It is with sadness that I read about Lisa J. Rudy no longer writing the about.com column. It is with even more sadness that I read her final comments about ABA. In my assessment Lisa has always been objective and open minded in the best sense of open minded, meaning she seemed to take the time to read and evaluate material with an open mind, opine with respect and parsimony. The final post trashed parsimony; I think I was just, as usual, giving too much credit to well stated and respectful criticism and taking it as a chance to make things perfect. That problem is mine, perfectionism; good for my clients and the field I represent.

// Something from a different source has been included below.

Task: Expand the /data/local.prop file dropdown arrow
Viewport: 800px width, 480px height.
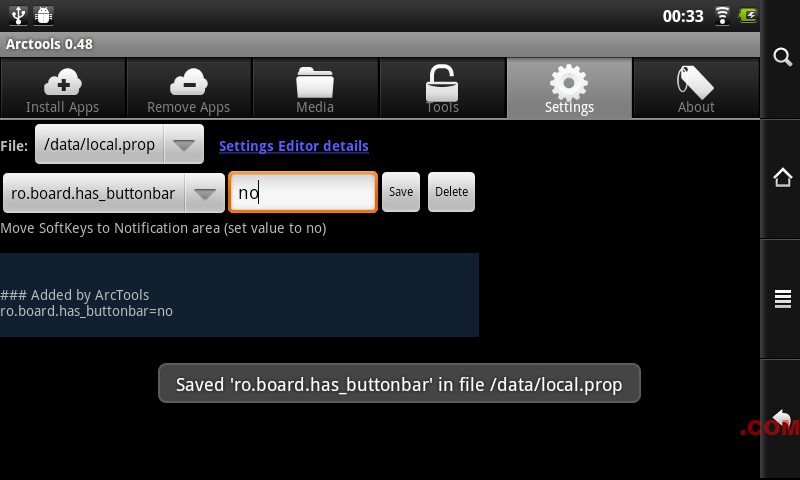Action: coord(184,145)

The final post says that she stayed away from ABA to help her son "become as fully human as [he] can be" - this is what she says should be the goal of all treatments and I will go back to this below - because of her assessment of it when done badly. And she says that it is often done badly. First I ask, how wide is her reach to enable her to make such a statement? I respect her experience and the many years she heard from others about their experiences, but there is a universe out there, states, countries. Second, isn't it the obvious thing, that any medical or educational services when done poorly, should not be chosen? Do you evaluate cardiology based on your local hospital? You should not. Third, are the other approaches she begs families will look at, always done well? What is the evidence that they can meet the humanizing goal of all therapies? The scientific evidence is not there yet and believe me, good clinicians, good behaviour analysts, are looking at the pieces that may have been missing from ALL treatments 4 decades ago and making them happen.

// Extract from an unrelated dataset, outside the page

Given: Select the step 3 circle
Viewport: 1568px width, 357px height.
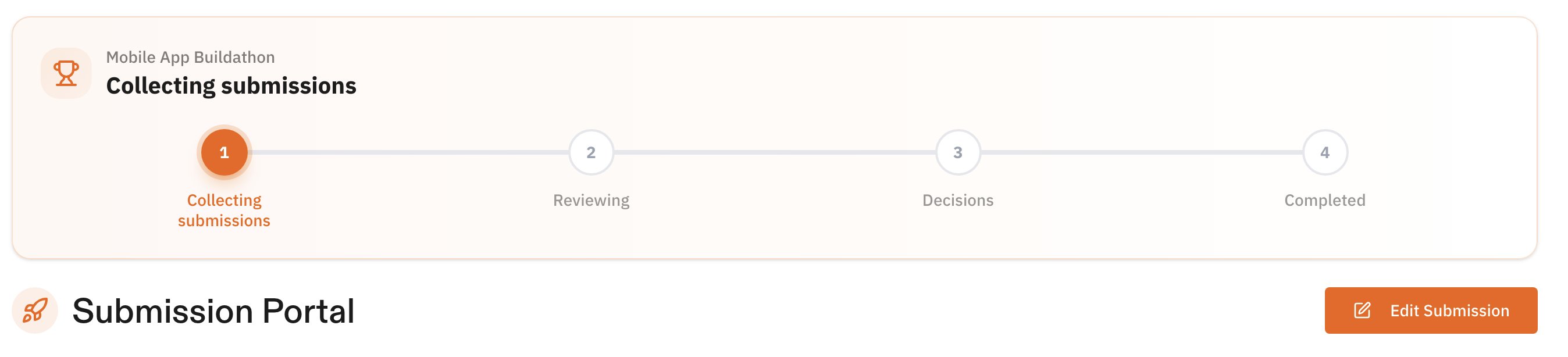Looking at the screenshot, I should point(957,153).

On the goal of all therapies being to make kids with autism become as human as they can be, as stated, this for me was a shock. Is anyone questioning the humanness of any human being? Certainly behaviour analysis is not. And saying so is defamation of a serious degree. Along the same lines, the reductionist statement about "undistinguishable" is wrong. Undistinguishable from peers is a label used to indicate the result of a group of measures used to evaluate children's abilities. These measures, of which examples are independence in daily living skills, language, intelligence, social skills, match, reading, are used to evaluate children in Western society, be the children considered typically developing or identified with any weakness in any of these and other areas. So when any field uses them to measure achievements of a treatment, it should be respected, at least as the scientifically accepted and demanded criteria. And judge individually those who make it their sole goal whilst ignoring the child's happiness and well being. Do not judge the collective based on rotten samples. Last, what is the evidence that, again collectively, behaviour analysts are not committed to "helping your child to become the person he or she truly is, and on helping your child discover his emotional self, her creative self, his personality, her passions!", and the professionals of the emerging therapies mentioned with elation, are? Do not judge the collective based on rotten samples.

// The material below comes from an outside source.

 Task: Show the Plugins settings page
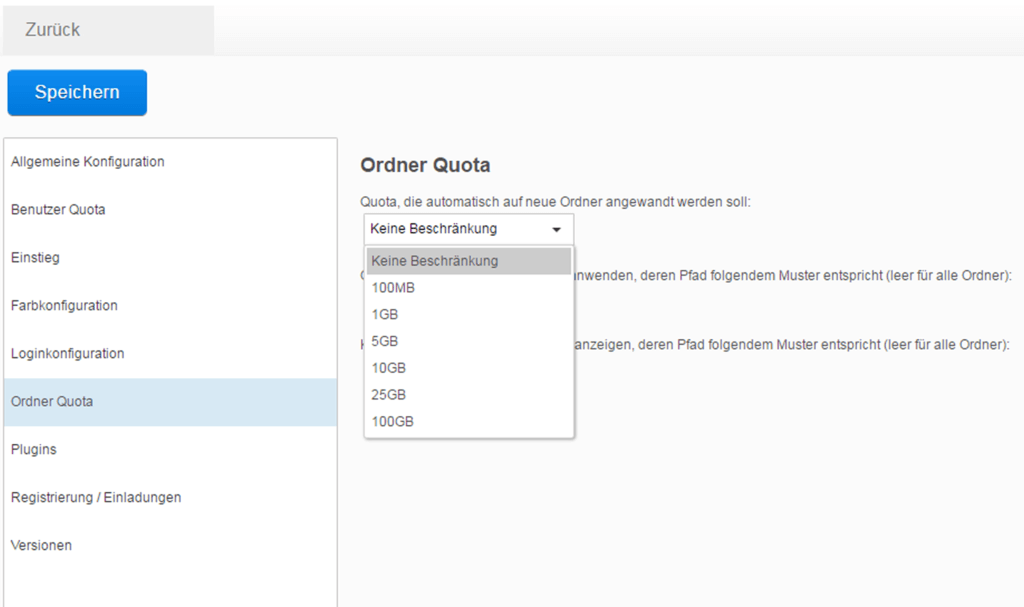pos(34,450)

The rest of the farewell post, which I had to force myself to read, is important advice and I agree that we may never find one answer to what causes autism, or ever agree on what autism is, I agree that there are horrific people engaged in targeting professionals involved in autism, I agree that life is for living so enjoy life and educate your community to allow you, I agree that that double-blind studies may tell you less than you think they will or should - I recommend looking at single-case soundly designed studies and replication as a standard - , I agree that neurodiversity is a great idea - I embrace it with love and the knowledge that behaviour analysis gave me about understanding how people become who they are.
I understand it is the writer's right to write on personal opinion. My concern is with the potential negative impact that such a short paragraph can have on families. The writer is respected and About.com is read by millions of people.